Ultrastructural localization of daunomycin in multidrug-resistant cultured cells with modulation of the multidrug transporter

Abstract

We localized the chemotherapeutic drug daunomycin inside cultured cells by taking advantage of its inherent fluorescence. Multidrug-resistant cultured cells, in which the accumulation of daunomycin can be reversibly controlled with verapamil to block the multidrug transporter, were incubated in daunomycin and verapamil and the accumulated daunomycin was visualized with epifluorescence optics. After fixation under a variety of different conditions to make cells permeable to diaminobenzidine (DAB), the internal daunomycin was illuminated under the fluorescence microscope in the presence of DAB. Photooxidation of DAB in sites of fluorescing daunomycin (photoconversion) resulted in intracellular deposition of oxidized DAB product. These sites were then visualized by transmission electron microscopy.

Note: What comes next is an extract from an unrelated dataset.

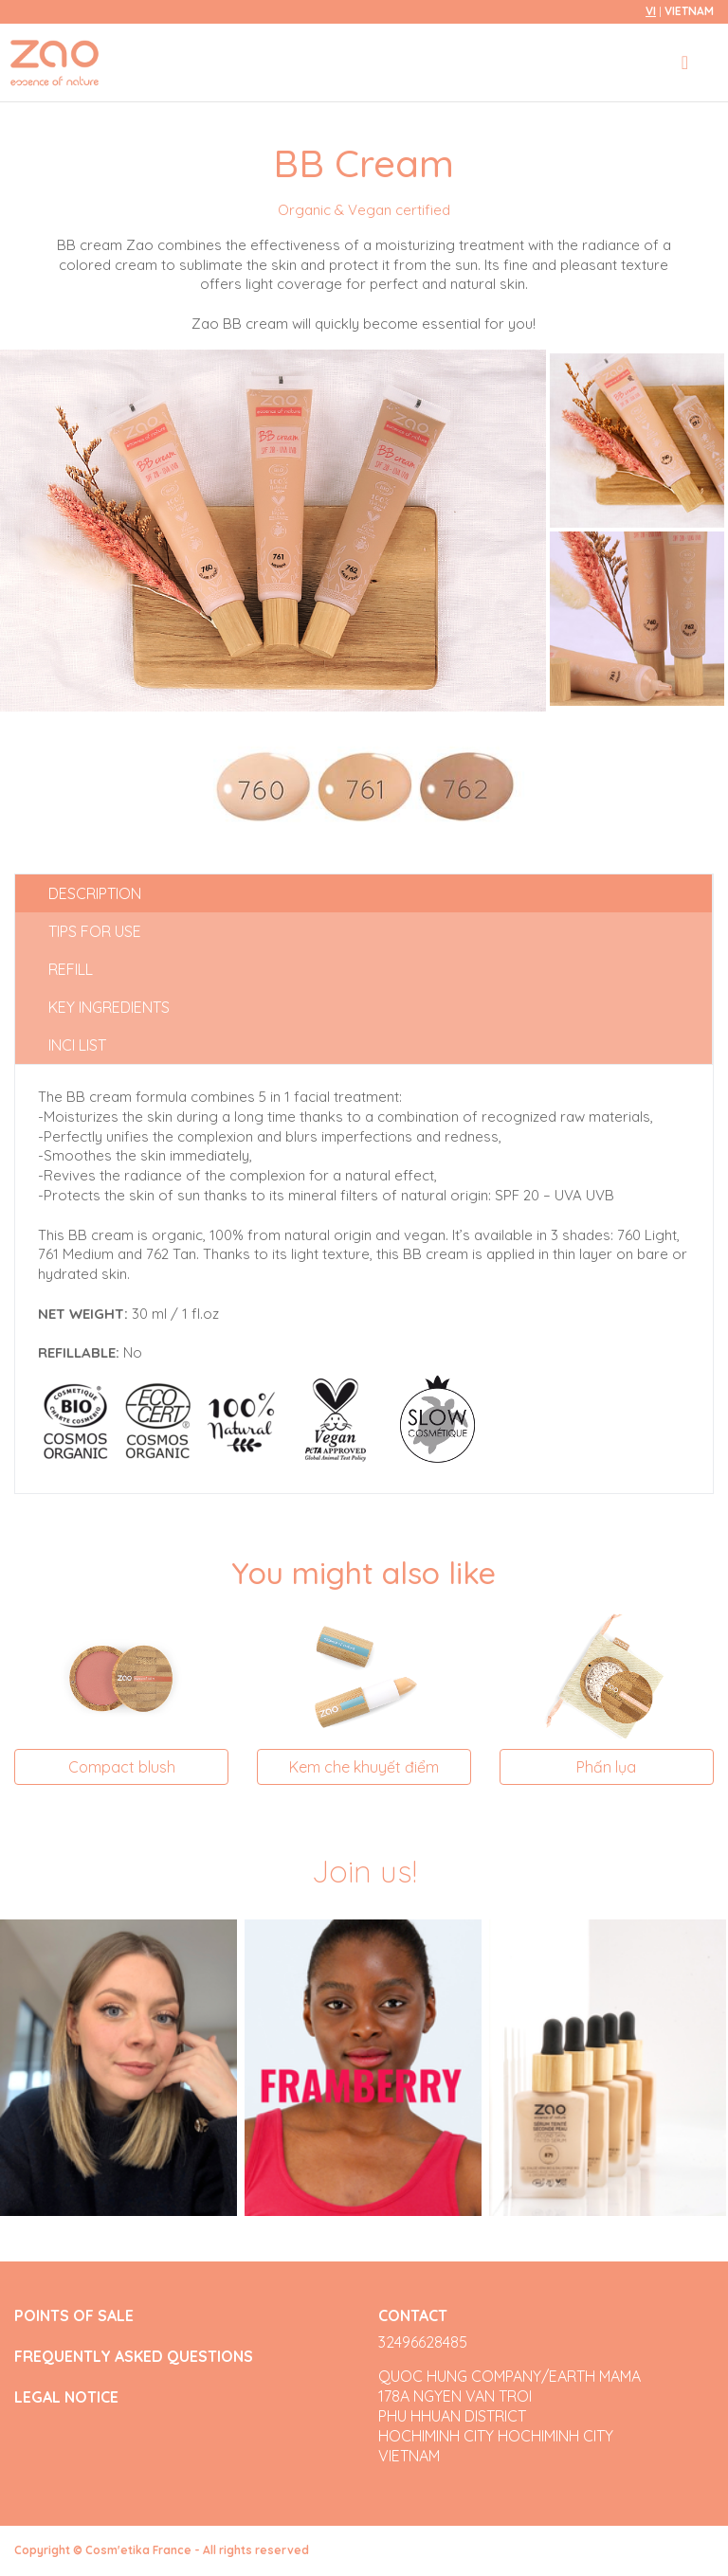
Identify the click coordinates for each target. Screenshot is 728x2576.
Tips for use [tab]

In cells in which the multidrug transporter was inhibited by verapamil, daunomycin was localized in the nucleus of cells by mild fixation conditions such as formaldehyde. Increasing amounts of glutaraldehyde in the fixative caused apparent quenching of the nuclear fluorescence but still allowed fluorescence to occur in other cell organelles, which were then well preserved. Daunomycin was found in the nuclear envelope, the endoplasmic reticulum, and in lysosomes in cells in which the multidrug transporter was inhibited. Lysosomal accumulation has been previously described and was expected because of the known accumulation of positively charged molecules in organelles with low pH. However, the accumulation of daunomycin in the nuclear envelope and endoplasmic reticulum has not been previously observed. These results clearly demonstrate the utility of fluorescence photoconversion methodology for the high-resolution ultrastructural localization of fluorescent materials.